Fidelity Crypto Risk Disclosure

  1. By Using our Services, You Accept the Risks of Buying, Selling and Holding Digital Assets. Investing in, buying, and selling digital assets presents a variety of risks that are not presented by investing in, buying, and selling products in other, more traditional asset classes. Those risks include, but are not limited to, the risks identified here. By using the services of Fidelity Digital Asset Services, LLC (“FDA”), you acknowledge that (i) you are solely responsible for understanding and accepting the risks involved in investing in, buying, and selling digital assets, (ii) subject to the terms of the Fidelity Crypto Customer Agreement, FDA has no control or influence over such risks, and (iii) FDA shall not be liable for any loss in value of digital assets that occurs in connection, directly or indirectly, with these risks or for the loss or theft of digital assets from third party venues used by FDA for trading.
  2. Digital Asset Values can Fluctuate Quickly and Materially. You understand that the value of digital assets and any unsupported forked digital asset can fluctuate substantially, which may result in a significant or total loss of the value of the assets held by FDA on your behalf or any unsupported forked digital asset. You agree that FDA will not be liable for any loss in value of the digital assets or unsupported forked digital asset at any time.
  3. Access to Digital Asset Supplies May be Limited. The supply of digital assets available to FDA to provide to you through trade orders and the ability of FDA to deliver digital assets depends on third party providers that are outside of FDA’s control. FDA does not own or control any of the protocols that are used in connection with digital assets and their related networks, including those resulting from a fork. Accordingly, FDA disclaims all liability relating to such protocols and any change in the value of any digital assets (whether forked digital assets or not), or any digital assets, and makes no guarantees regarding the security, functionality, or availability of such protocols or networks.
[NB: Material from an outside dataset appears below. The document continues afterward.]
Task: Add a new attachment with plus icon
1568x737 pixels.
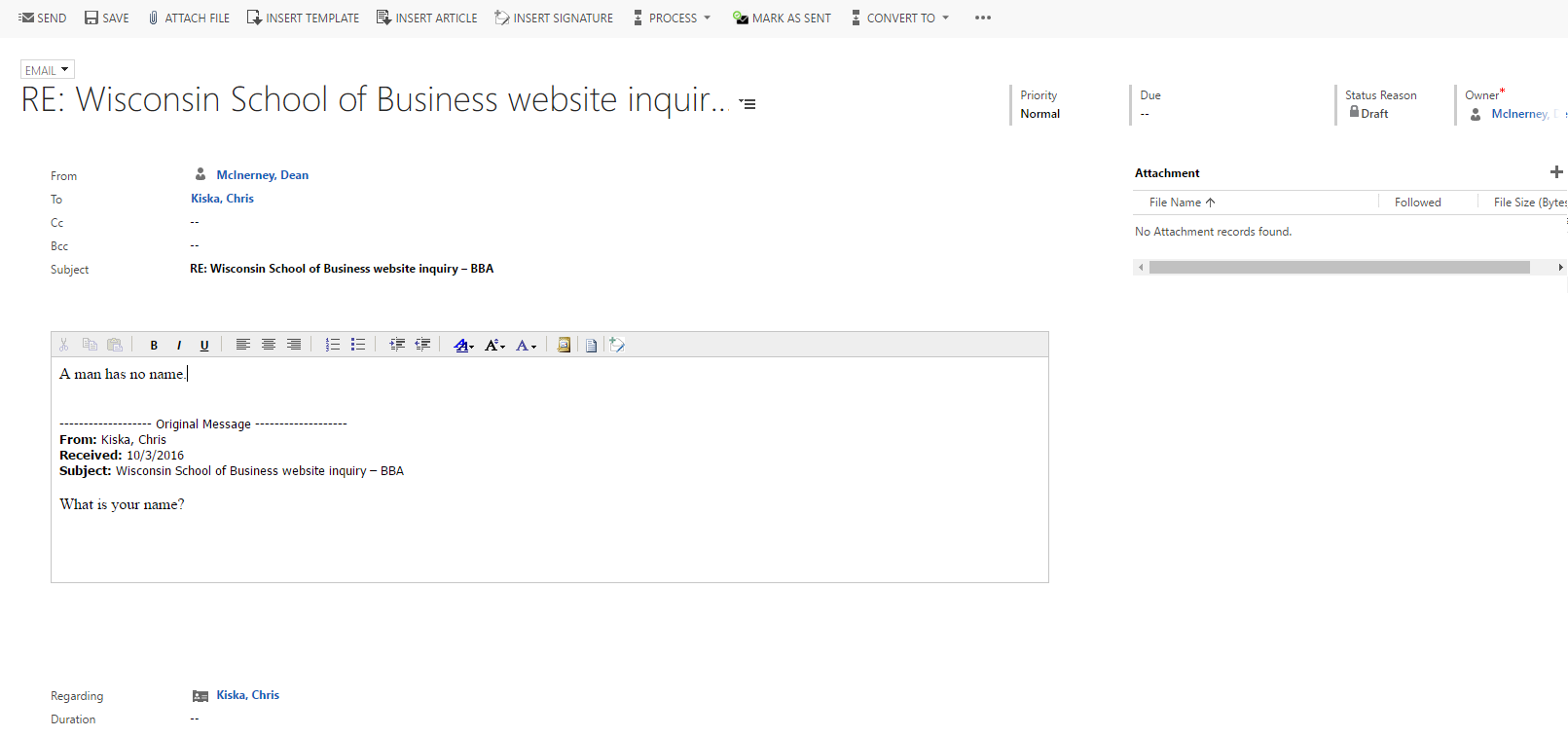Action: 1555,172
You accept all risks associated with the use of the services to conduct transactions, including risks in connection with the failure of hardware, software and internet connections.
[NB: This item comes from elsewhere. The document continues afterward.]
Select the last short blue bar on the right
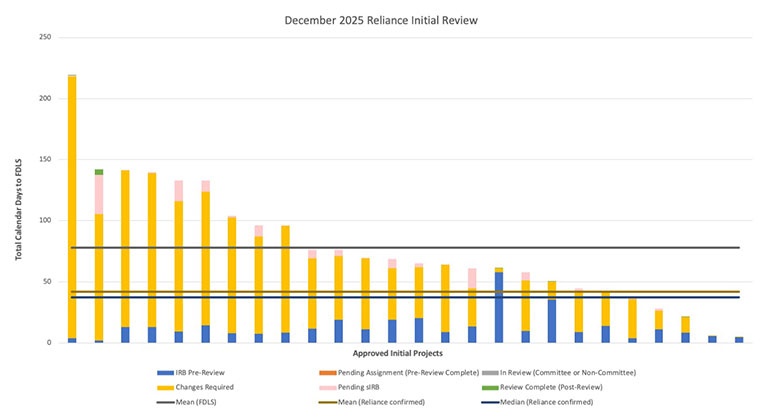The image size is (770, 420). [x=739, y=340]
  4. Your investment in digital assets is not protected by any government insurance or by any private insurance purchased by FDA. You understand and accept that digital assets are not subject to the protections or insurance provided by the Federal Deposit Insurance Corporation or the Securities Investor Protection Corporation. In addition, although FDA may maintain insurance for its own benefit in connection with its business, this insurance, if maintained, is solely for the benefit of FDA and does not guarantee or insure you in any way.
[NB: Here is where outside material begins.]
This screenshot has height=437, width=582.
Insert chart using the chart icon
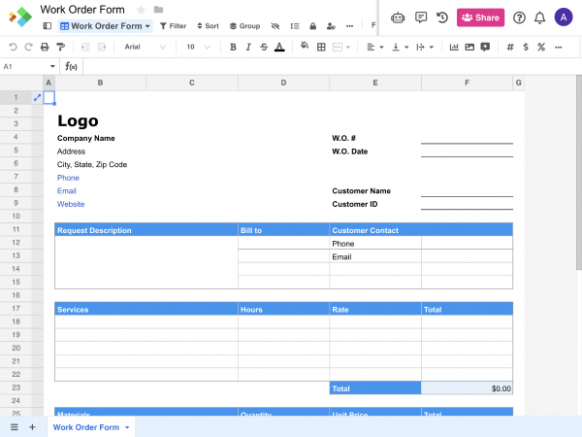[454, 47]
  5. Additional Risks. Additional risks of investing in digital assets include, but are not limited to, the following:
    • a. Digital assets are not legal tender, operate without central authority or banks, and are not backed by any government.
    • b. Digital assets are a new technological innovation with a limited history and are a highly speculative asset class, and as such, have in the past experienced, and are likely in the future to continue to experience, high volatility, including periods of extreme volatility. The volatility and unpredictability of the price of digital assets relative to fiat currency may result in significant loss over a short period of time.
    • c. Digital assets could become subject to forks, and various types of cyberattacks, including a “51% Attack” or a “Replay Attack.” The nature of digital assets may lead to an increased risk of fraud or cyberattack.
    • d. Transactions in digital assets may be irreversible, and accordingly, losses due to fraudulent or accidental transactions may not be recoverable.
    • e. Trading platforms on which digital assets are traded, including exchanges that may be used by FDA to support trade orders, may stop operating or shut down due to fraud, technical problems, hackers or malware, and these trading platforms may be more susceptible to fraud and security breaches than established, regulated exchanges for other products.
    • f. The nature of digital assets means that any technological difficulties experience by FDA may prevent the access or use of a user’s digital assets.
    • g. Some digital asset transactions shall be deemed to be made when recorded on the public ledger, which is not necessarily the date or time a user initiates a transaction.
    • h. The decentralized, open source protocol of the peer-to-peer computer network supporting a digital asset could be affected by internet disruptions, fraud or cybersecurity attacks, and such network may not be adequately maintained and protected by its participants.
    • i. Legislative and regulatory changes or actions at the state, federal or international level may adversely affect the use, transfer, exchange and value of digital assets.
    • j. It may be or in the future become illegal to acquire, own, sell, or use a digital asset in one or more countries, and the regulation of digital assets within and outside of the United States is still developing.
    • k. A digital asset could decline in popularity, acceptance or use, thereby impairing its price and liquidity. The value of digital assets may be derived from the continued willingness of market participants to exchange fiat currency for digital assets, which may result in the potential for permanent and total loss of value of a particular digital asset should the market for that digital asset disappear. There is no assurance that a person who accepts a digital asset as payment today will continue to do so in the future.
    • l. Any bond or trust account maintained by FDA for the benefit of its customers may not be sufficient to cover all losses incurred by customers.